During the first week of Zotob attacks, speculation about their nature and intent had been disseminated by a report from security systems provider F-Secure — the same company associated with the misinterpreted “Vista virus” story — that the behavior of later Zotob strains seeking out and destroying earlier strains, was an indication of a sort of “hacker gang war” emerging in the Internet underground.

Though unaware of the technical specifics about worm variants, FBI Assistant Director Reigel told Tom’s Hardware Guide there was no indication at this time that anyone other than Essebar was principally responsible for all the strains of Zotob. At an early stage of the investigation, Reigel said, a second Moroccan was under investigation, though no evidence exists at this time for US federal or Moroccan federal officials to arrest this person.

Addressing our question, Microsoft general counsel Brad Smith added that malicious users are often associated with a variety of different social motivations. “Oftentimes, there’s an element of bragging rights with one’s friends or colleagues,” he said, “and I think that’s perhaps started to abate since we created the reward program a year and a half ago, with the FBI and Interpol, because people who brag to their friends risk giving their friends obvious opportunities to turn them in.” The Internet itself plays a social factor, he added, by giving individuals means to work together when they’re thousands of miles apart.

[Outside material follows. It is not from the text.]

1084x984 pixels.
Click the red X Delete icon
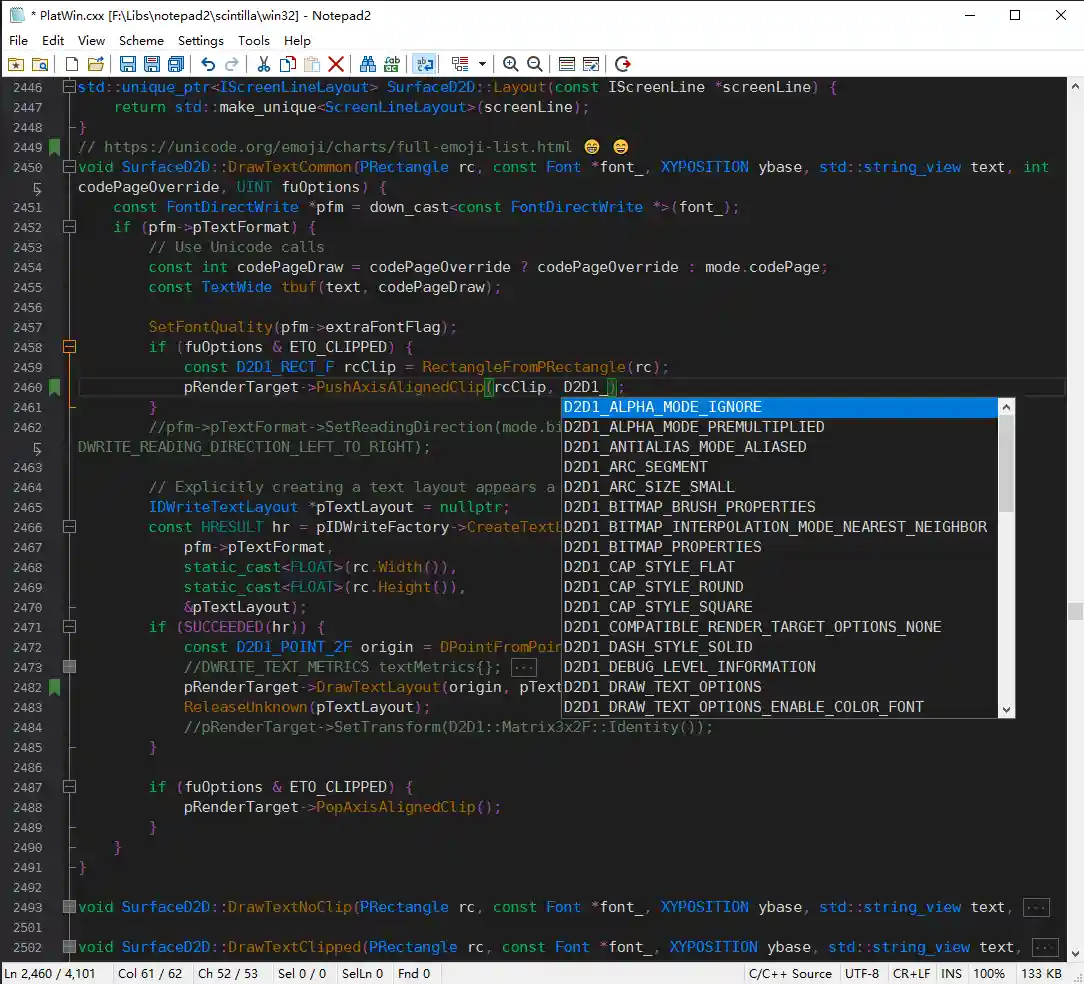point(336,64)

Reigel made certain to credit Microsoft for helping to expedite the Zotob investigation. “This case happened very quickly — one week into the investigation,” stated Reigel, “and was successful because of our international relationships, particularly in Turkey and Morocco, and because of the very significant support from Microsoft. Had we not had those entities involved in this investigation, I suspect it would still be ongoing today.”

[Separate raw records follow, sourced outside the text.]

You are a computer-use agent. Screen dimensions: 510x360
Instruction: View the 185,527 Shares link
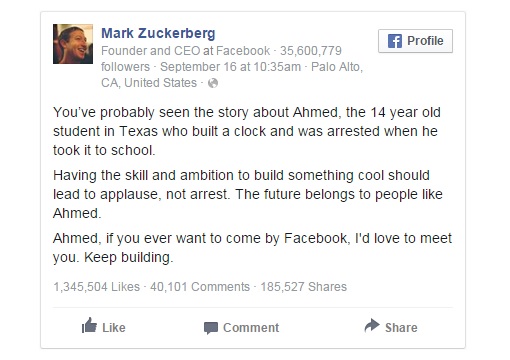click(304, 287)
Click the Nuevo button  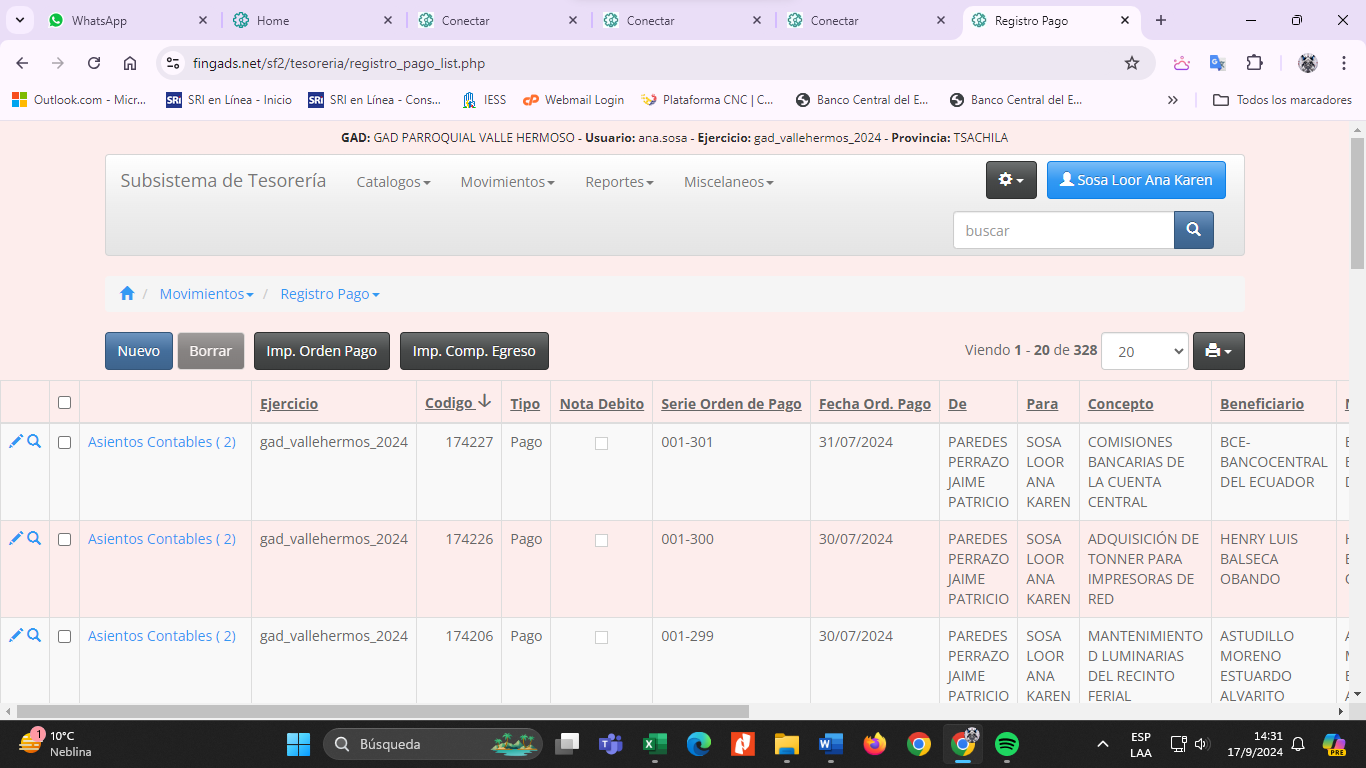pyautogui.click(x=139, y=351)
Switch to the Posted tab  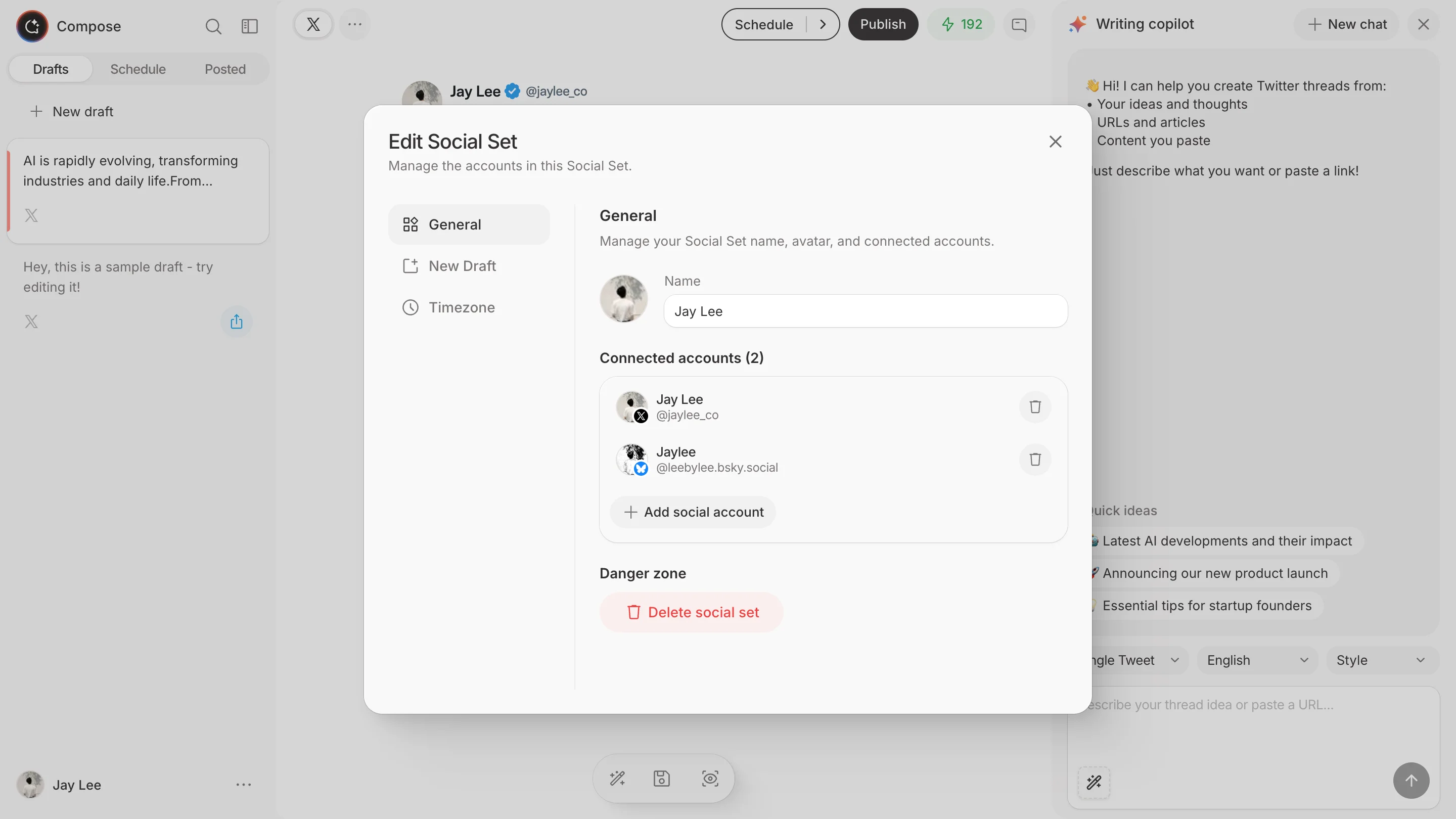point(224,69)
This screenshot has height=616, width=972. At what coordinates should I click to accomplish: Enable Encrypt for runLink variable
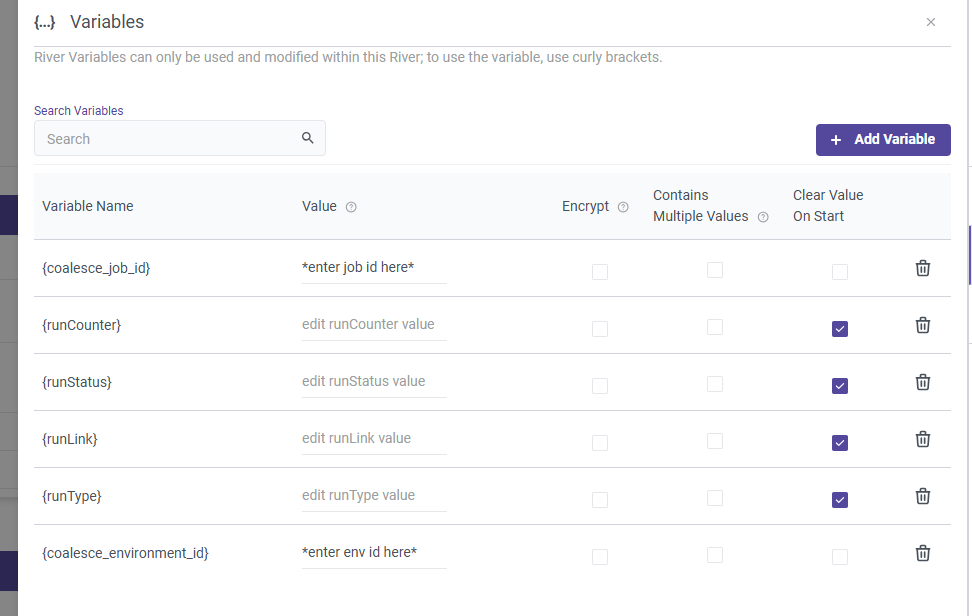(x=600, y=442)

Smith described his company’s Internet crimes investigations team as composed of 50 individuals committed to working with law enforcement to pursue perpetrators of network crimes. “We had our Internet Crimes Investigations team focus on two types of activities,” he explained. “The first was really to monitor the worms and the attacks in real-time, and from that, they were able to derive a lot of technical information, [which] we used to follow the electronic trail, so to speak, back to the source. They were able to dissect the worms, obtaining quite a bit of information from that process, and by monitoring the worms and the way they went after computers, identify where they were coming from.”

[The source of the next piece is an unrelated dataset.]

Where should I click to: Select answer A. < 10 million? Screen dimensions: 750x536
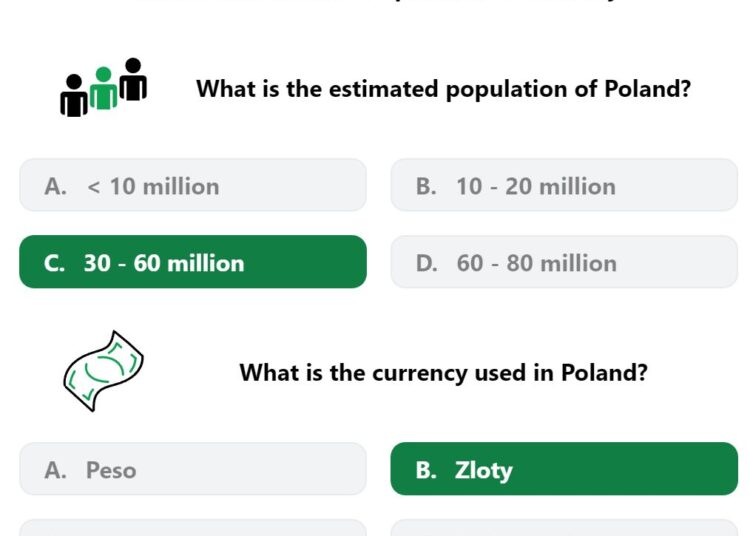(193, 186)
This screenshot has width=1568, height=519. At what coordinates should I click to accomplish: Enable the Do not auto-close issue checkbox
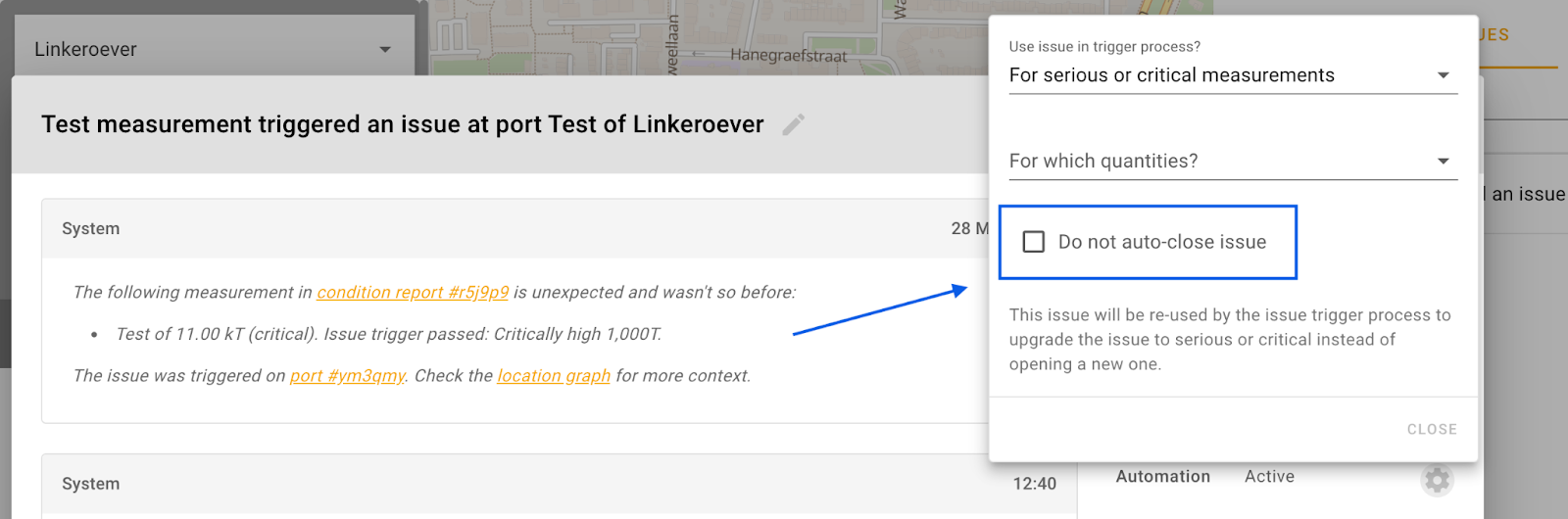click(1034, 242)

When asked by Hiawatha Bray of the Boston Globe why these things keep happening to Microsoft products, Smith responded, “I think the reality is that any company that has popular products has to recognize that it’s a fact of life that there are individuals around the world who will, from time to time, try to attack them. Obviously, we have popular products, but we’ve seen Apple, we’ve seen Linux, we’ve seen a whole variety of products put under this kind of pressure.”

Smith credited what he called a “three-pronged” approach to mitigating and managing the Zotob problem: The first, he said, is strengthened software, indicated by the fact that Zotob affected an older version of Windows than XP. Second is more pro-active involvement by consumers, who act more responsibly in installing firewalls and security patches, and keeping their anti-virus signatures up-to-date. “So I think we have important work ahead of us to strengthen computer security,” he concluded, “but we’ve also come a long way in a short time; and the fact that we were able to see these arrests in less than two weeks, halfway around the world, really drives that point home.”